While business owners often consider a sale to a third party or to company insiders, their first preference is often to see the company move to the next generation in some manner.

Family businesses face unique challenges when family members are also employees, partners or co-owners. The transfer of ownership from one family member to another also can be complicated because it comes with a number of personal as well as business challenges. It requires that the current owner (generally a parent) be willing to cede some form of control to the new owner (generally their child or children). And it also includes the process of selecting the best person to be in control.

Proactive business succession planning not only helps in the process of identifying potential family successors, but it also facilitates and prepares them to take over the business in terms of skills, knowledge and financial readiness.

Consider the financials

Some key financial issues must be considered in the case of transfers to family members. One of the first considerations must be the impact on your wealth and cash flow. If the company is transferred by gift, you must also be concerned with the impact of any gift tax liability. The tax laws currently allow you to give up to the maximum cumulative amount that you have not already given during your life without paying a gift tax. Once that allowed cumulative amount is exceeded, then a gift tax will be due.

One strategy that can help minimize the gift tax liability is to sell the company instead of gifting it. This eliminates any gift tax, but raises other potential issues. If you sell the company to family members, they must have the cash (or financing) to acquire the business, while you must have sufficient cash to pay any capital gain taxes triggered by the sale.

In some cases, the future success of the business might better be served by selling it to management, selling it to or merging it with a third party or taking the company public. If you sell the company to management or a third party, however, similar issues of cash flow arise. But one possible advantage of selling to a third party is that frequently this resolves both who will own and who will manage the company, which can be a more difficult and emotional topic when the business is kept in the family.

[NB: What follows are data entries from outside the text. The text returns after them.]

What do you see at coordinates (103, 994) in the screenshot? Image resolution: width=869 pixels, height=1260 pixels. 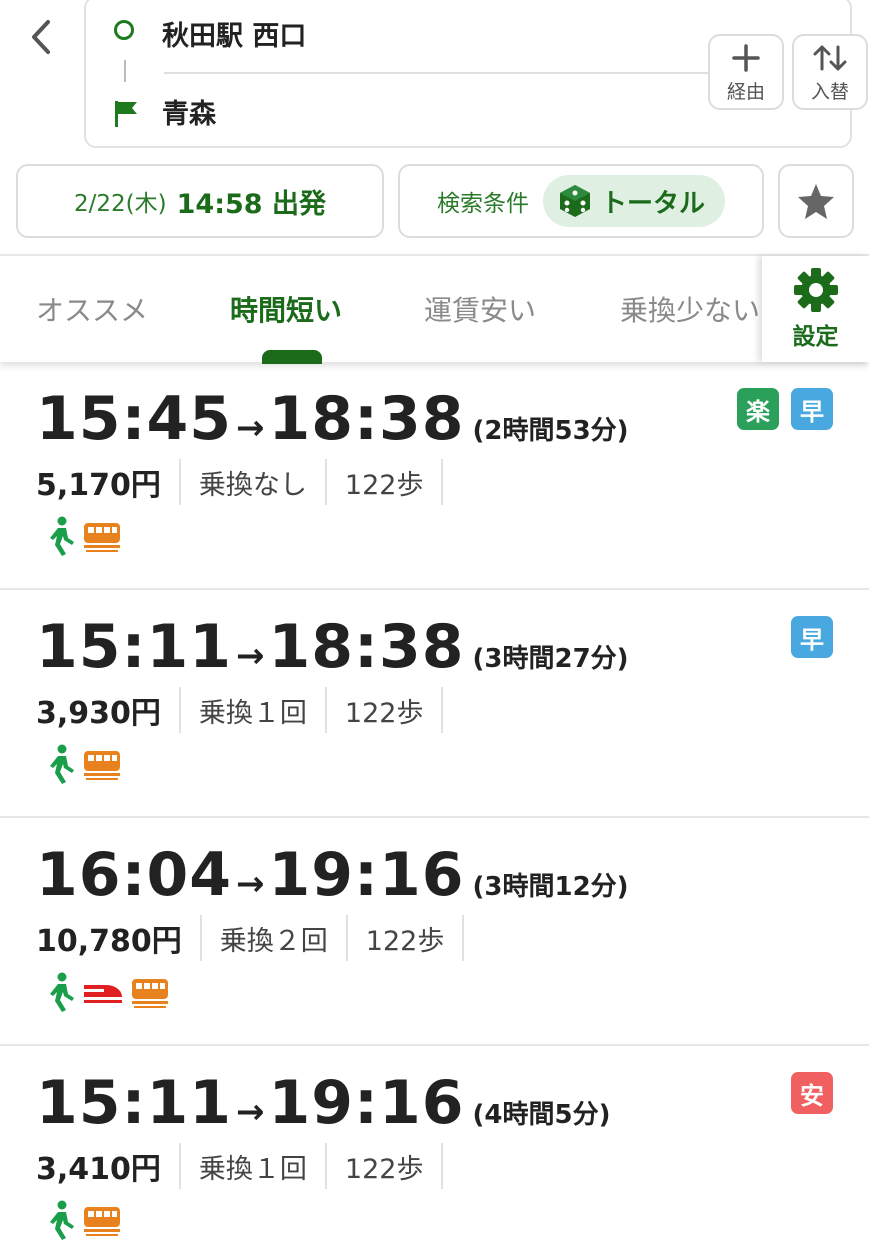 I see `shinkansen-icon` at bounding box center [103, 994].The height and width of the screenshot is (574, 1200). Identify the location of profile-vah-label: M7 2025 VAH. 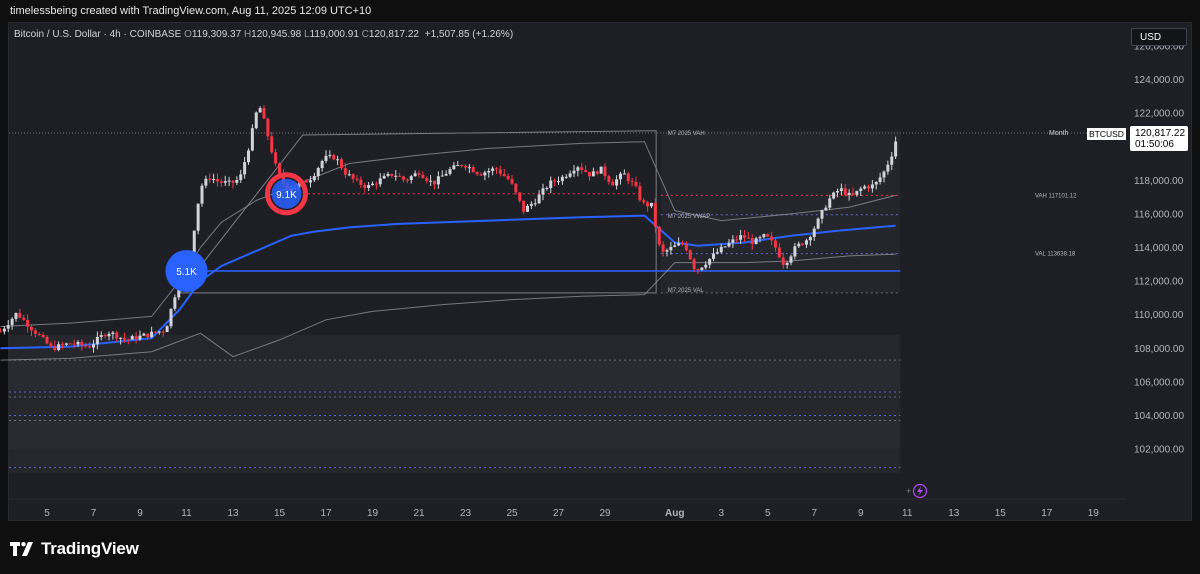
(686, 134).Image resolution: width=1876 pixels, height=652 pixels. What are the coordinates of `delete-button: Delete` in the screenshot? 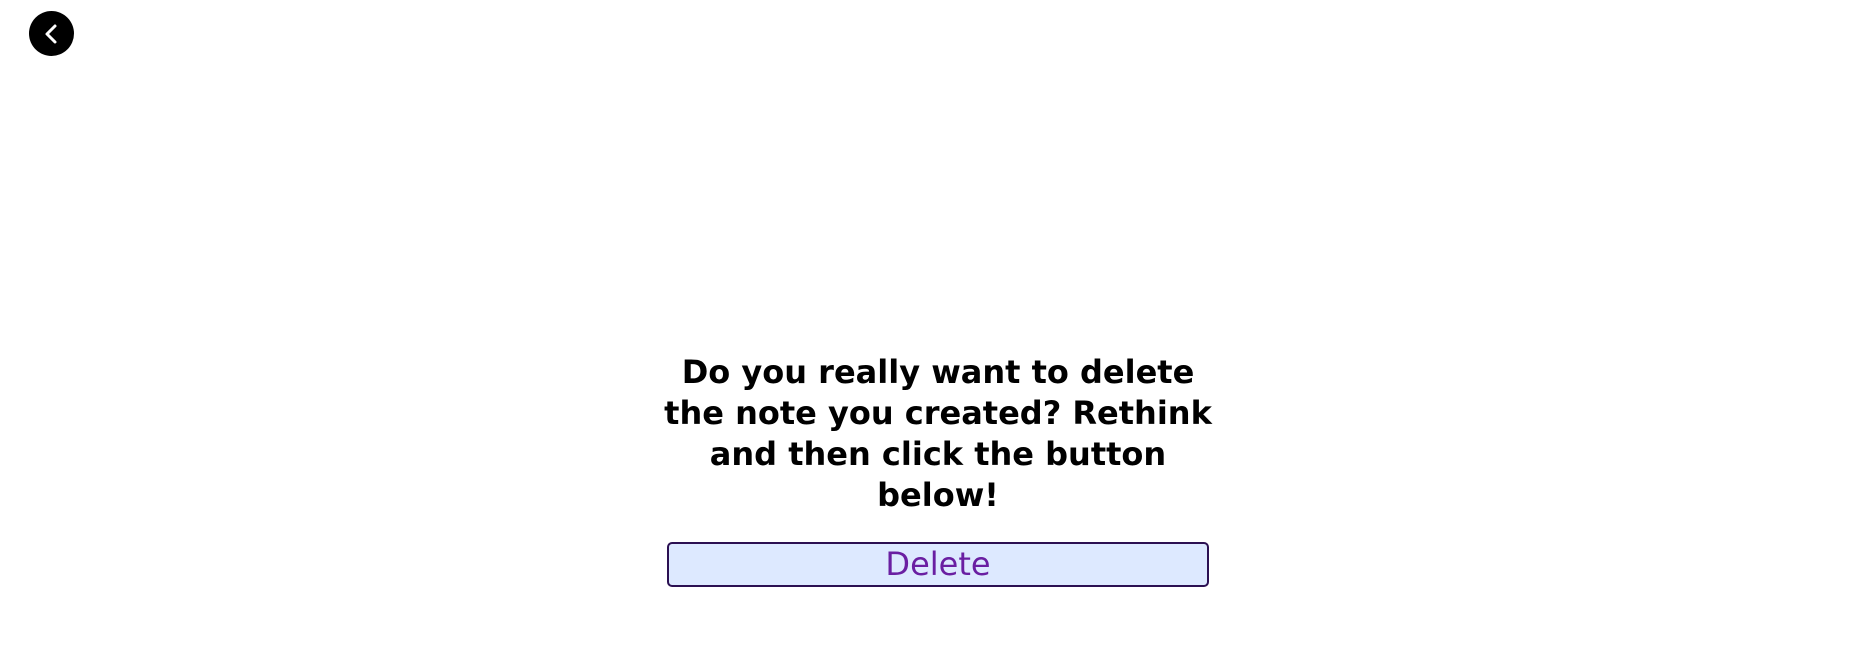 It's located at (938, 564).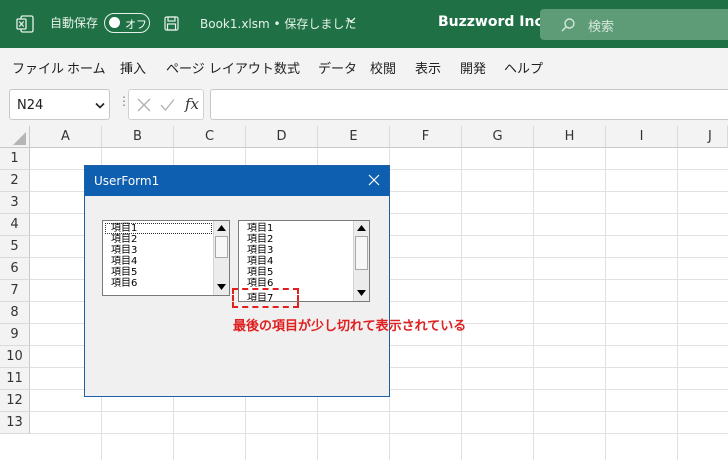  Describe the element at coordinates (266, 298) in the screenshot. I see `annotation-highlight` at that location.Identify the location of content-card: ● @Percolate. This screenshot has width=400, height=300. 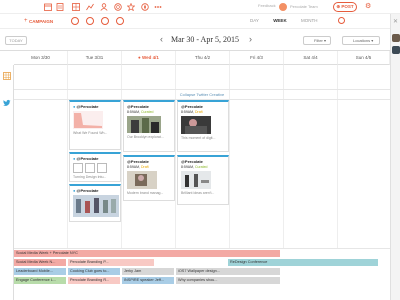
(95, 203).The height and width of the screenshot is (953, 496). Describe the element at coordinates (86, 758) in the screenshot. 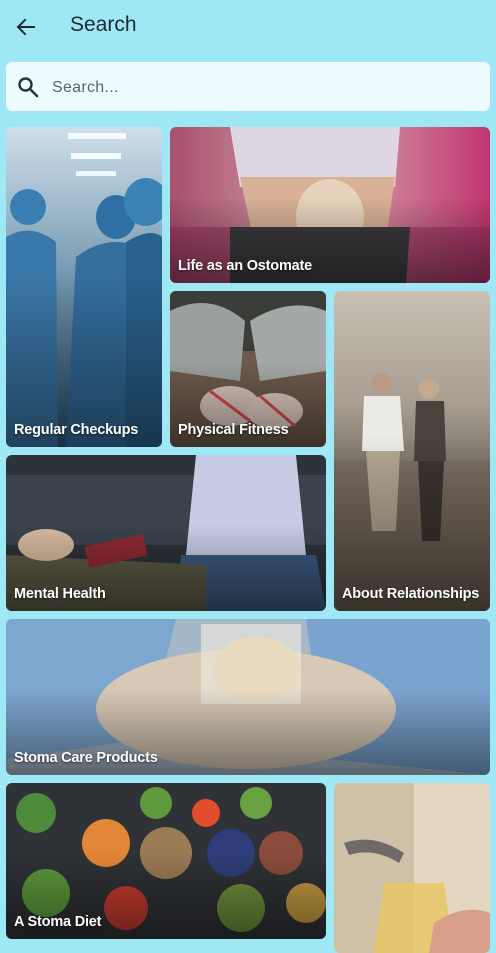

I see `tile-label: Stoma Care Products` at that location.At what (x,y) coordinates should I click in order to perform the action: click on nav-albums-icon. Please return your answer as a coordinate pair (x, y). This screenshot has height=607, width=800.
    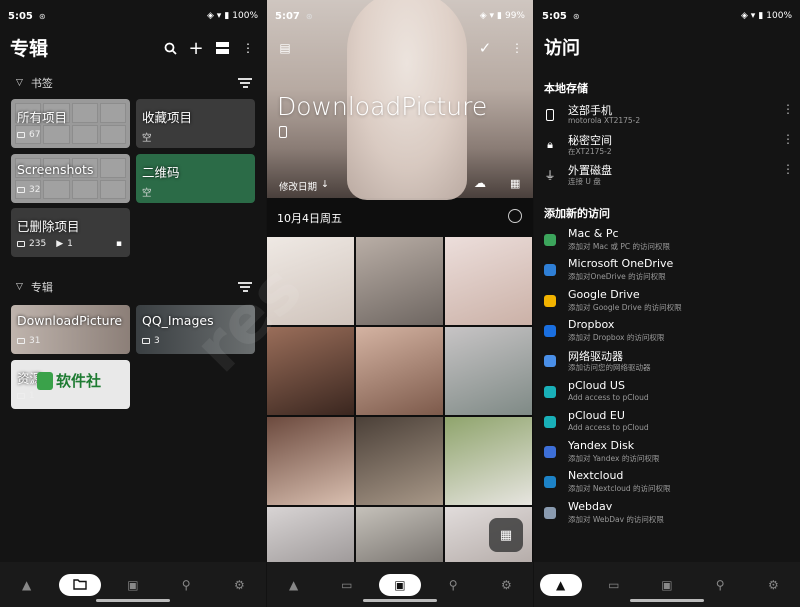
    Looking at the image, I should click on (80, 584).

The succession planning process can help you weigh your options and prepare the business accordingly, including properly valuing its worth, conducting due diligence on potential successors, and seeking professional banking, legal and accounting guidance as well as personal wealth management guidance.

Writing the plan

The plan itself will take time to develop, but the effort is important. The effort you put into the process and methodology can make the difference between a hasty, unplanned and potentially disruptive transition and a meaningful transition plan that meets the best interests and needs of the business, yourself and your heirs. It is always best to proactively decide upon the type of transaction, the type of tax and the timing rather than allowing life events, liquidity needs and the tax code to select for you.

Business succession plans are living documents. A new product, a departing partner or a new tax law can quickly render obsolete a business succession plan. You should review your plan on a regular basis — preferably every time you review your personal estate plan to ensure that both documents are in sync — and update as needed. It is impossible to solve all questions and address all uncertainty at one time. Placing the ownership of business assets in a flexible mechanism (such as a revocable trust) can complement other succession documents (a will, buy-sell agreements), and thus ensure that steps blend into a seamless plan.